# WHAT IS BEING ASKED:
A stretch of the entries below is to be set down exactly, running from the line with "This screenshot has width=310, height=245." through the line with "You are a computer-use agent.", both included, and no other line.

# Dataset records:

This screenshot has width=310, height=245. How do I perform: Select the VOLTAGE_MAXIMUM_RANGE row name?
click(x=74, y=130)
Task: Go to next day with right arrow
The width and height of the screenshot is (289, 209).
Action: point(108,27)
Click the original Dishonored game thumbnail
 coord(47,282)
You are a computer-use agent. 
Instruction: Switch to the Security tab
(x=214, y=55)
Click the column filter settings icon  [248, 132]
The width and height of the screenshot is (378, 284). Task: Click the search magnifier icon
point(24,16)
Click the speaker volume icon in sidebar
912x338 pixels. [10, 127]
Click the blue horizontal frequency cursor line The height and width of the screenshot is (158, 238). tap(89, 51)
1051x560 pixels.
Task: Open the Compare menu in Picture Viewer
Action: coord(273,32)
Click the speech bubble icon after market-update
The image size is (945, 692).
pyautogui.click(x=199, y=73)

---

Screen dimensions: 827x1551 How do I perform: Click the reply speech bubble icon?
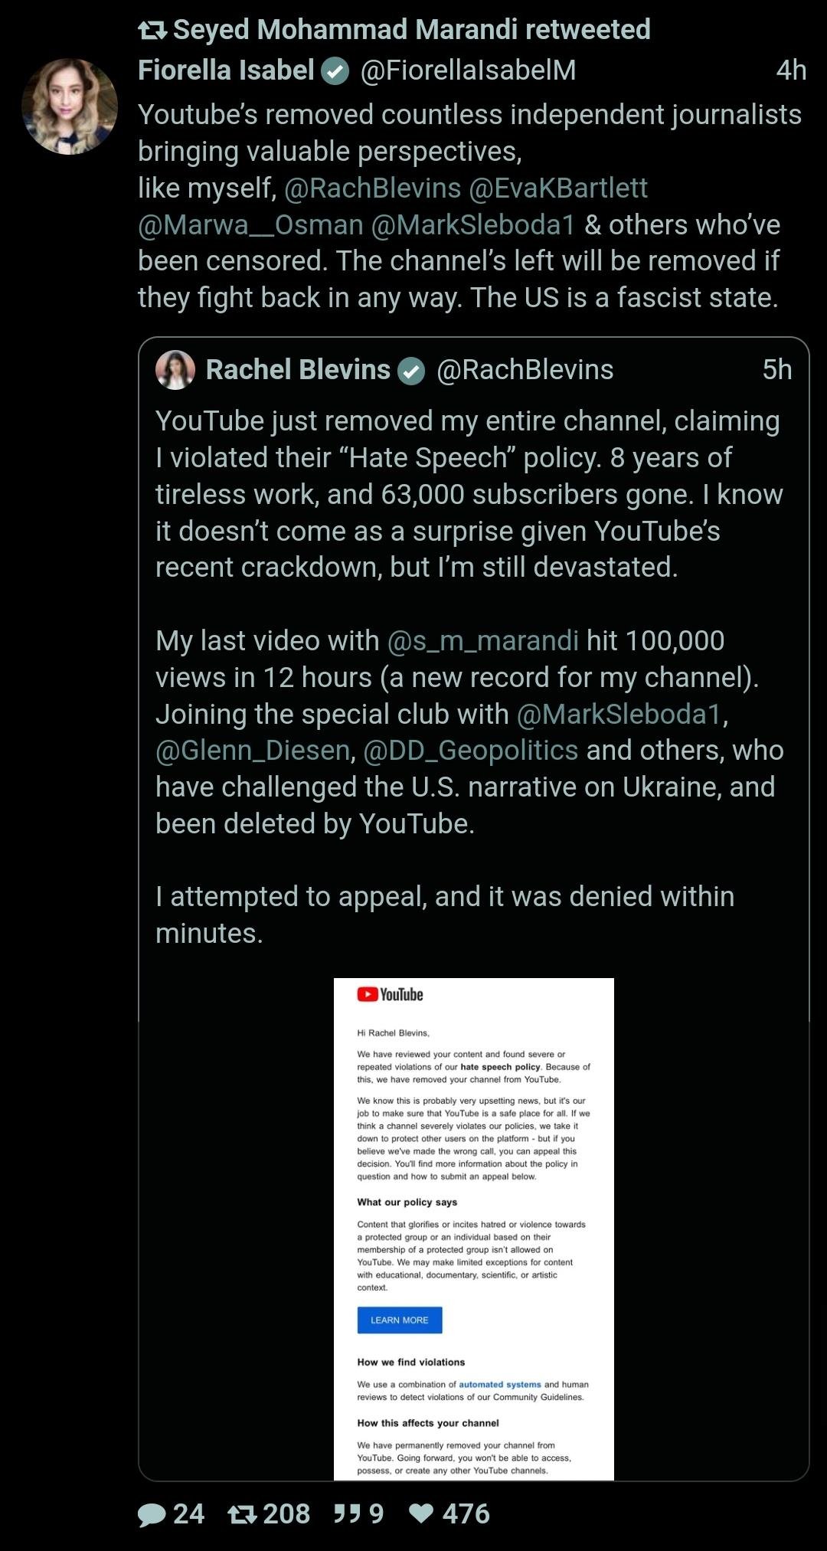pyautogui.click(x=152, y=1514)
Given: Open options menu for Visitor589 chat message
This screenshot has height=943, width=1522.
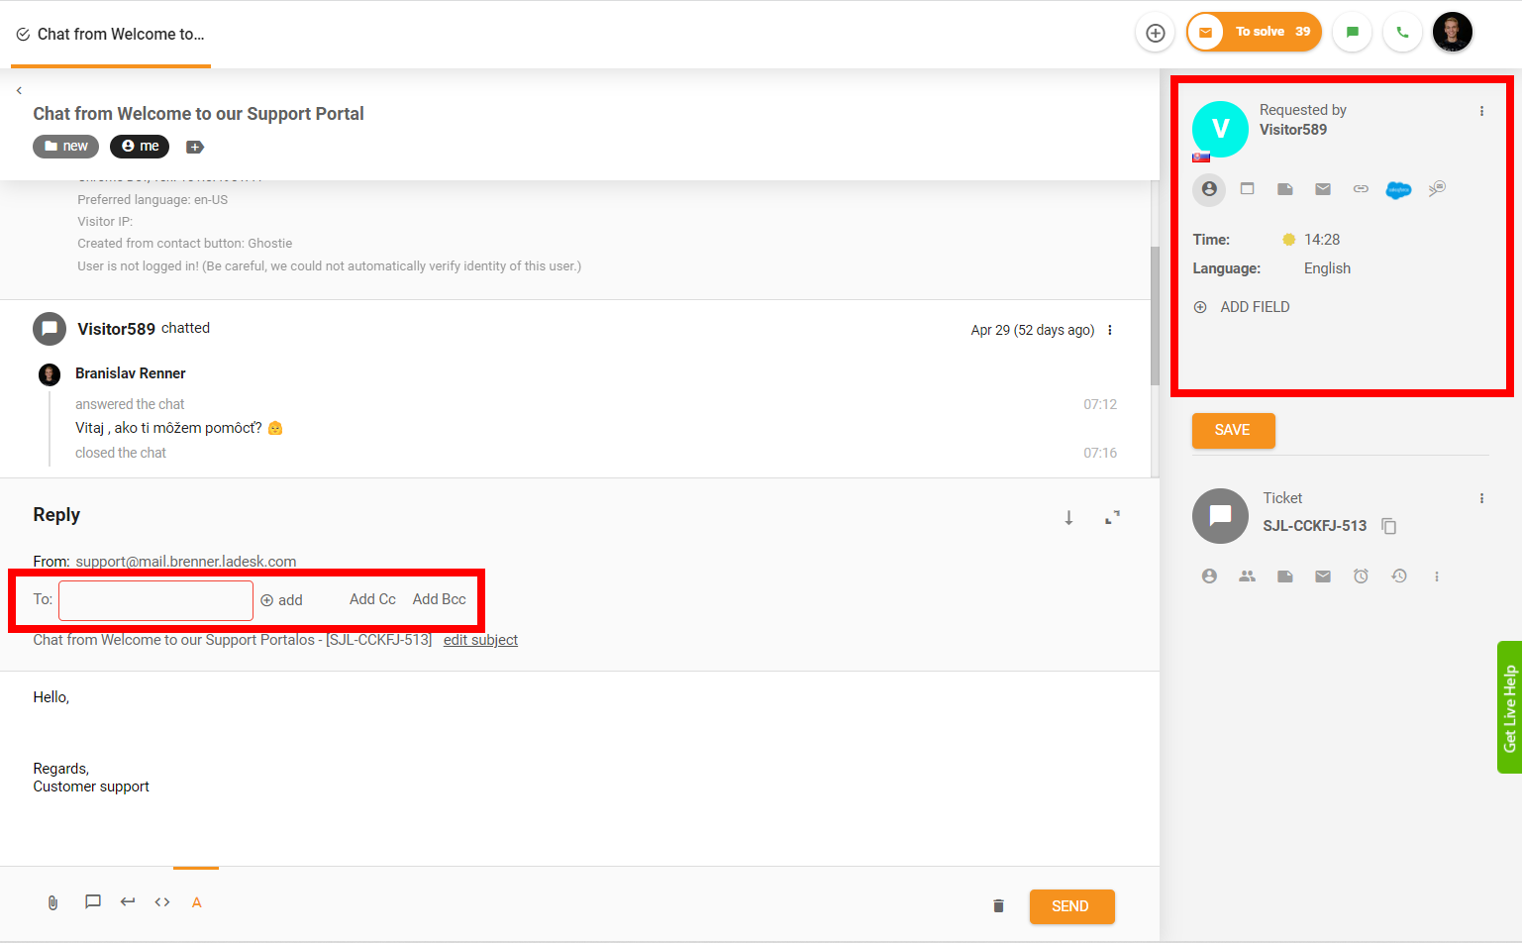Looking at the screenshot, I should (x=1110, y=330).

# SOLUTION TO THIS EXERCISE:
This screenshot has width=310, height=245. How do I perform: Select the VOLTAGE_MAXIMUM_RANGE row name?
click(x=74, y=130)
Task: Go to next day with right arrow
The width and height of the screenshot is (289, 209).
Action: point(108,27)
Click the original Dishonored game thumbnail
 coord(47,282)
You are a computer-use agent. 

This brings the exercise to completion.